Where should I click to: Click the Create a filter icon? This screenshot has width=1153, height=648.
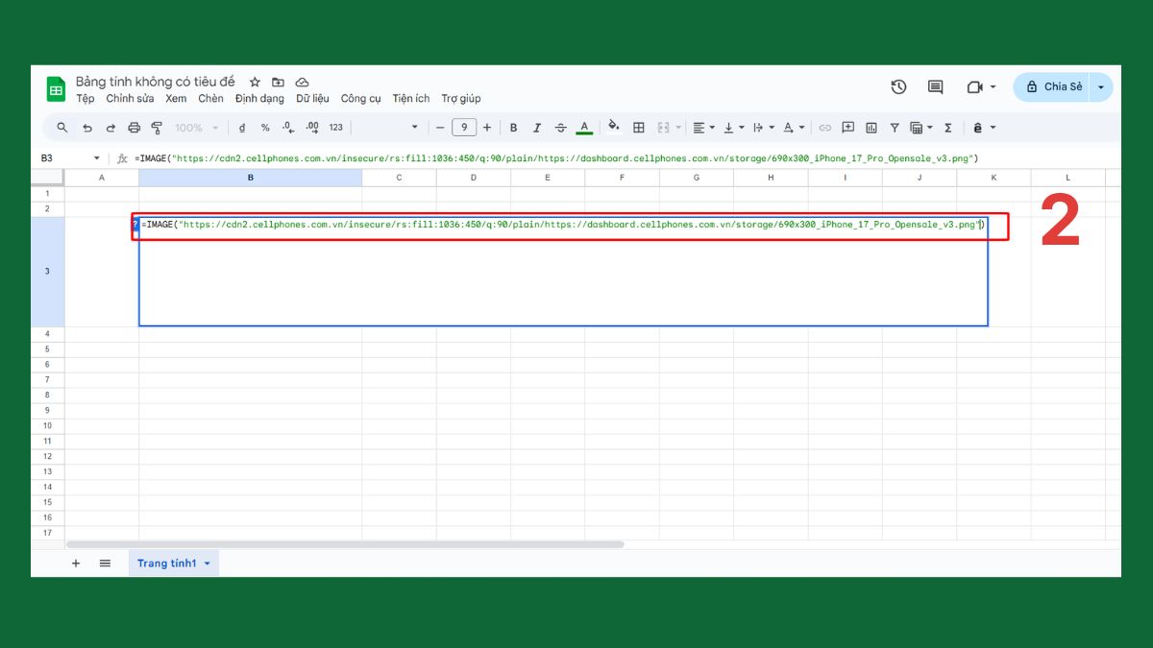895,127
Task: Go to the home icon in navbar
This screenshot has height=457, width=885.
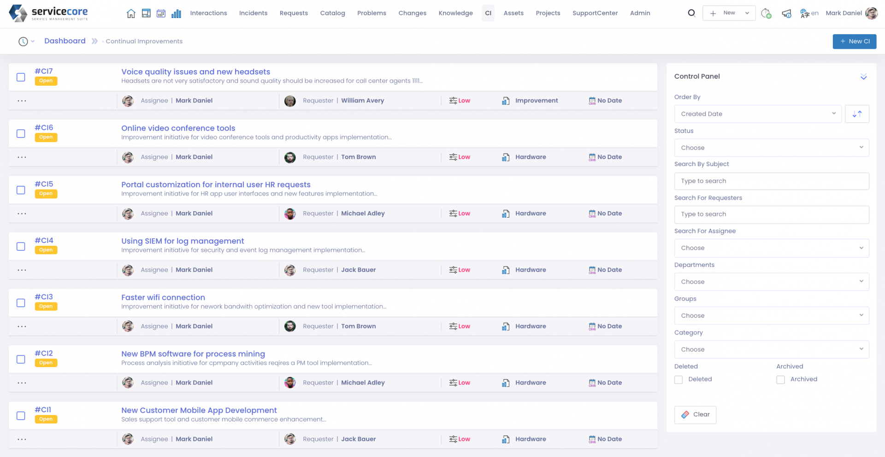Action: 131,13
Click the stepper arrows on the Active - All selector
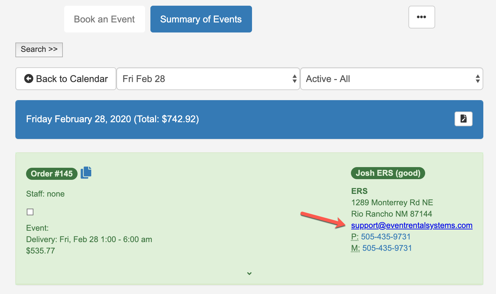 coord(478,79)
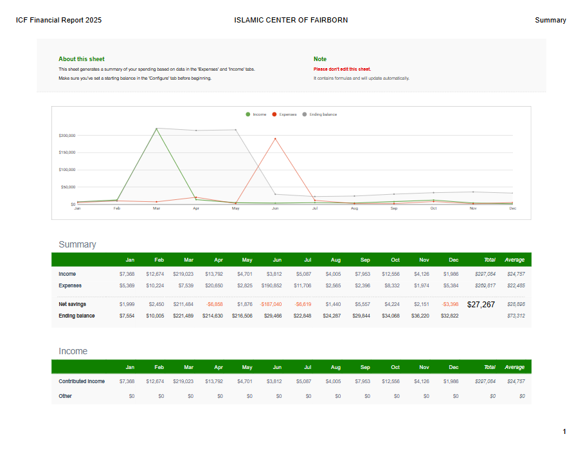The image size is (583, 450).
Task: Select the 'About this sheet' heading
Action: [x=81, y=59]
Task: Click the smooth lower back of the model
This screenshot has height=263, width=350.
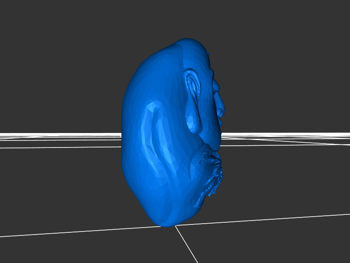Action: tap(140, 184)
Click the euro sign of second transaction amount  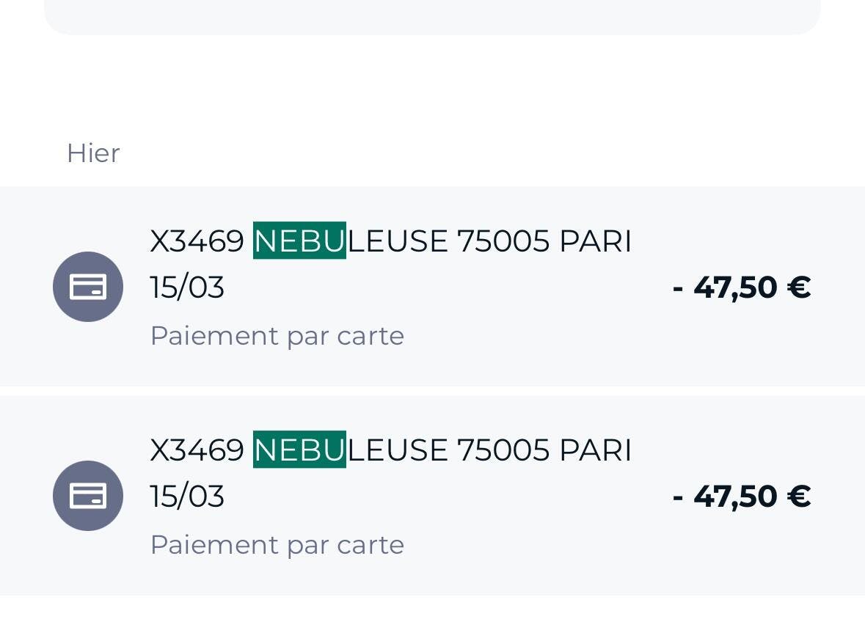(x=798, y=497)
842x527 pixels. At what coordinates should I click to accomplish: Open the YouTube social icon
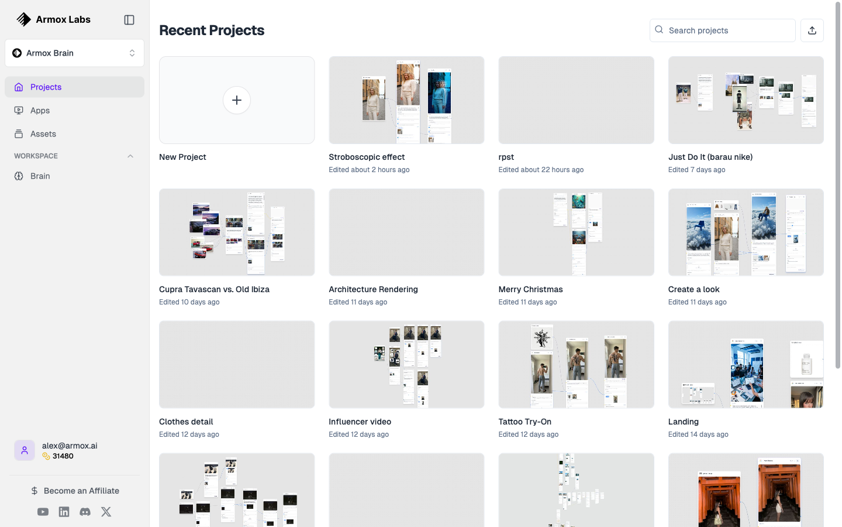click(43, 512)
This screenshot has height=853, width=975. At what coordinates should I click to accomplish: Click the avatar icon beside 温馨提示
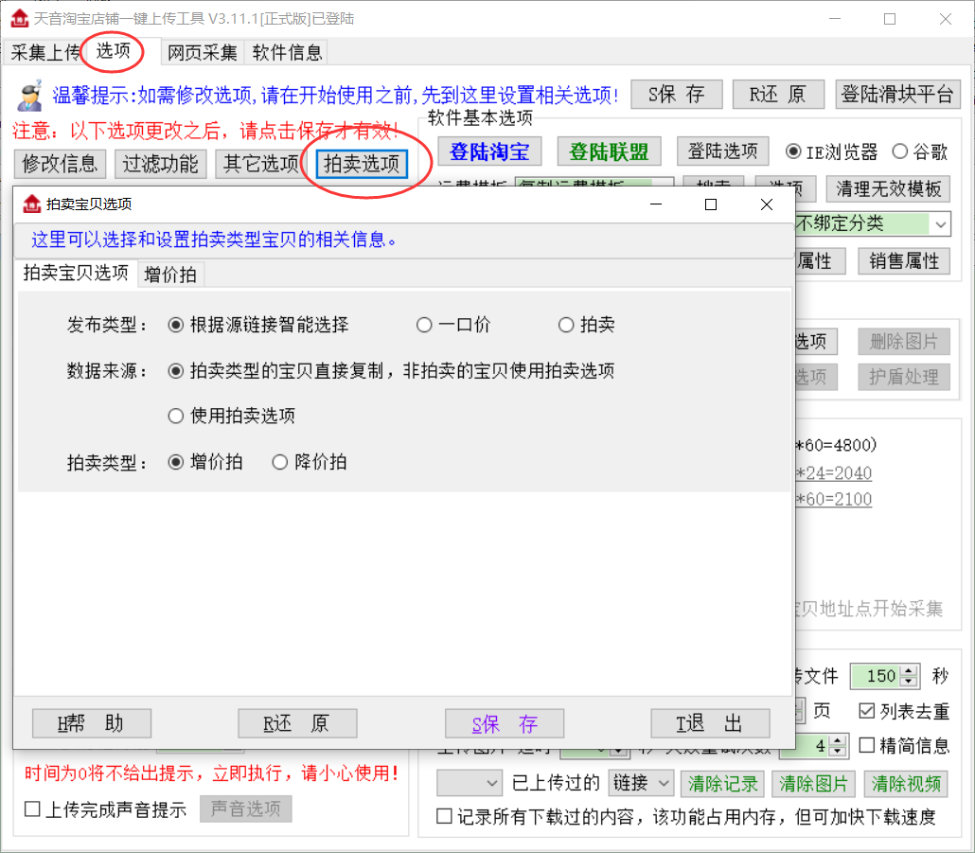(x=29, y=95)
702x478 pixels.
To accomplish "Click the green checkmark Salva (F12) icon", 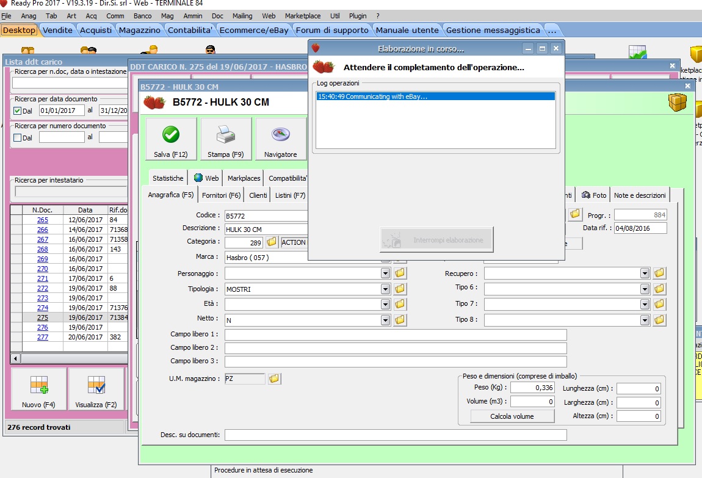I will click(171, 135).
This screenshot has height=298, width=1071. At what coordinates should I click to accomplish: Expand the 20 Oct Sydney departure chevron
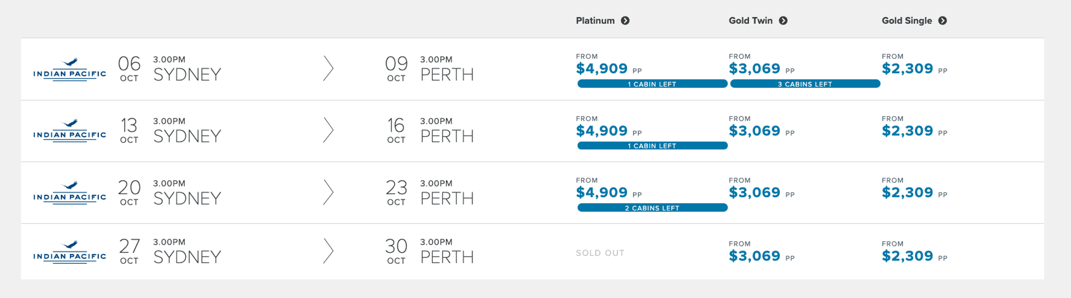point(328,192)
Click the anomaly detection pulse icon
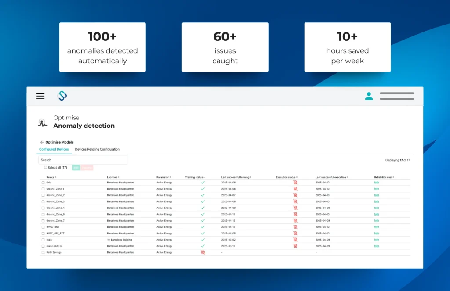 click(43, 123)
# # # # #
PROBLEM DESCRIPTION: Only an exact copy of the lines from the one with "This screenshot has height=298, width=1071." through the last line of the listing should be given; pictures must not be included.

EXERCISE OUTPUT:
This screenshot has height=298, width=1071. At what coordinates should I click to accomplish: Expand the 20 Oct Sydney departure chevron
point(328,192)
Click the anomaly detection pulse icon
 click(43, 123)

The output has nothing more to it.